--- Data records Enclosed Below ---

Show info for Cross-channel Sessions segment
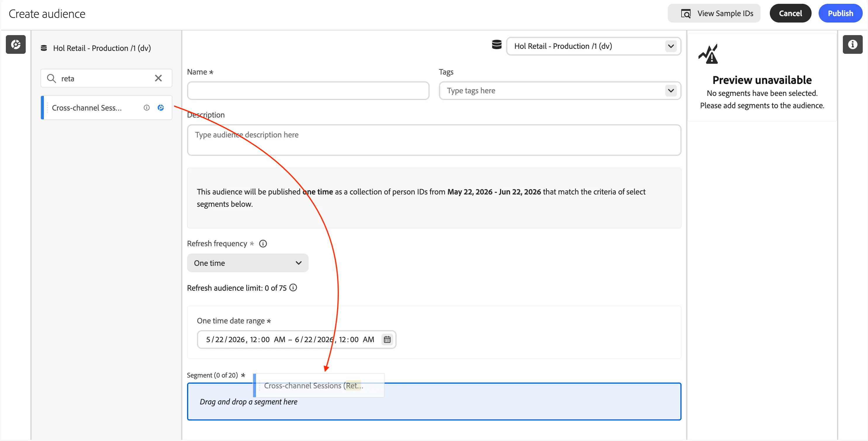The height and width of the screenshot is (441, 868). coord(147,108)
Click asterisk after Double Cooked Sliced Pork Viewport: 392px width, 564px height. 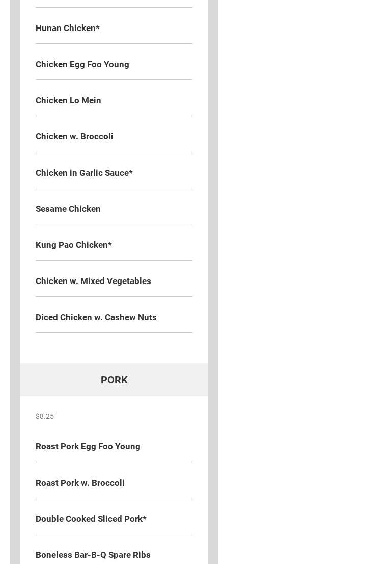145,518
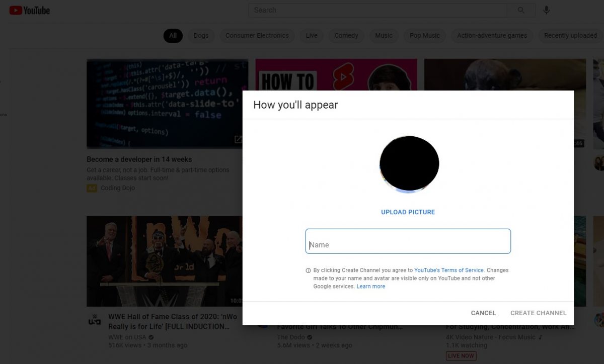Click the profile avatar circle in dialog
Image resolution: width=604 pixels, height=364 pixels.
409,164
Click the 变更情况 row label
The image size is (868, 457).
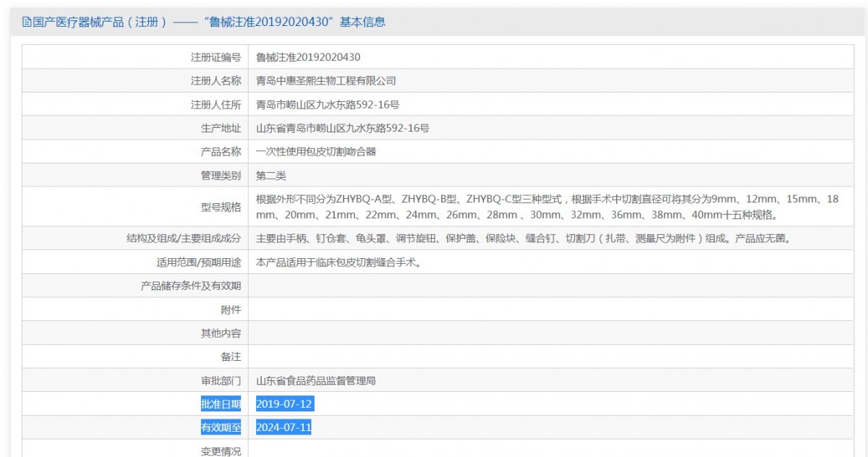point(221,451)
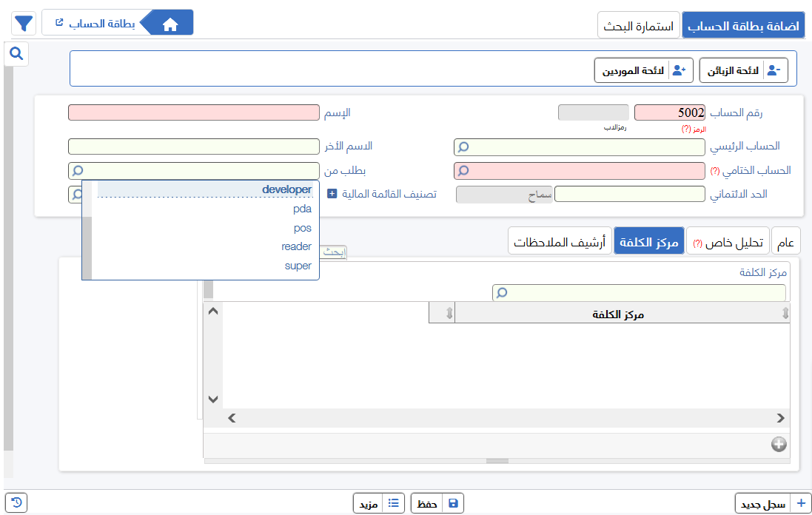Expand تصنيف القائمة المالية using the plus expander
The image size is (812, 515).
click(330, 194)
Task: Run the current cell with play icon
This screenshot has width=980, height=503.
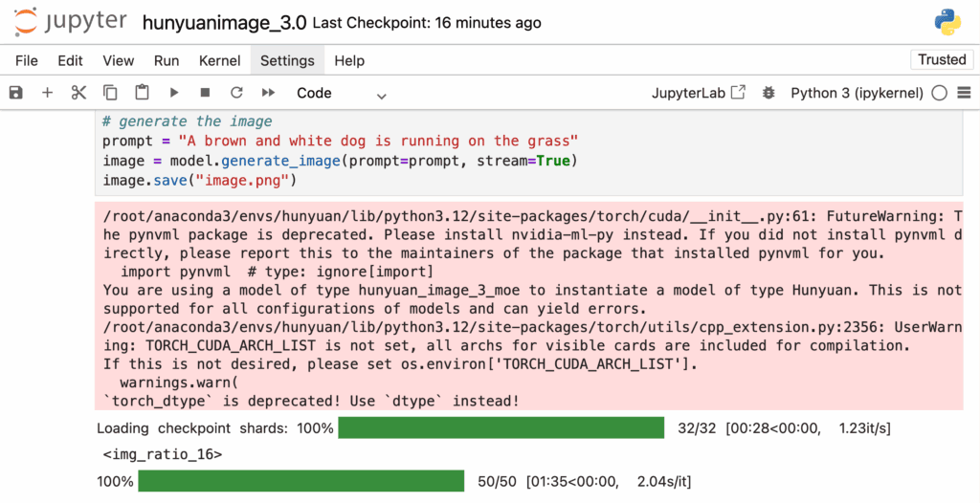Action: pyautogui.click(x=173, y=93)
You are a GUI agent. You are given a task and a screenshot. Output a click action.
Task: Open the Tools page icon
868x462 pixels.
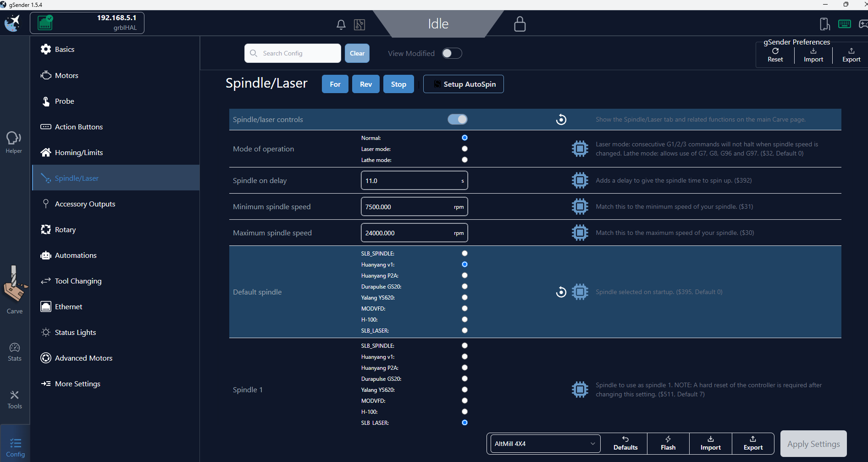[15, 400]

--- End of Enclosed Data records ---

Task »
Pick up at the line that holds "Task: Run the current cell with play icon" and restate each line, word for word, through the last line of the entries. Include both end lines but none of the pictures.

Task response »
Task: Run the current cell with play icon
This screenshot has width=980, height=503.
Action: pyautogui.click(x=173, y=93)
You are a GUI agent. You are given a task and a screenshot. Output a click action.
Task: Open the Tools page icon
868x462 pixels.
[15, 400]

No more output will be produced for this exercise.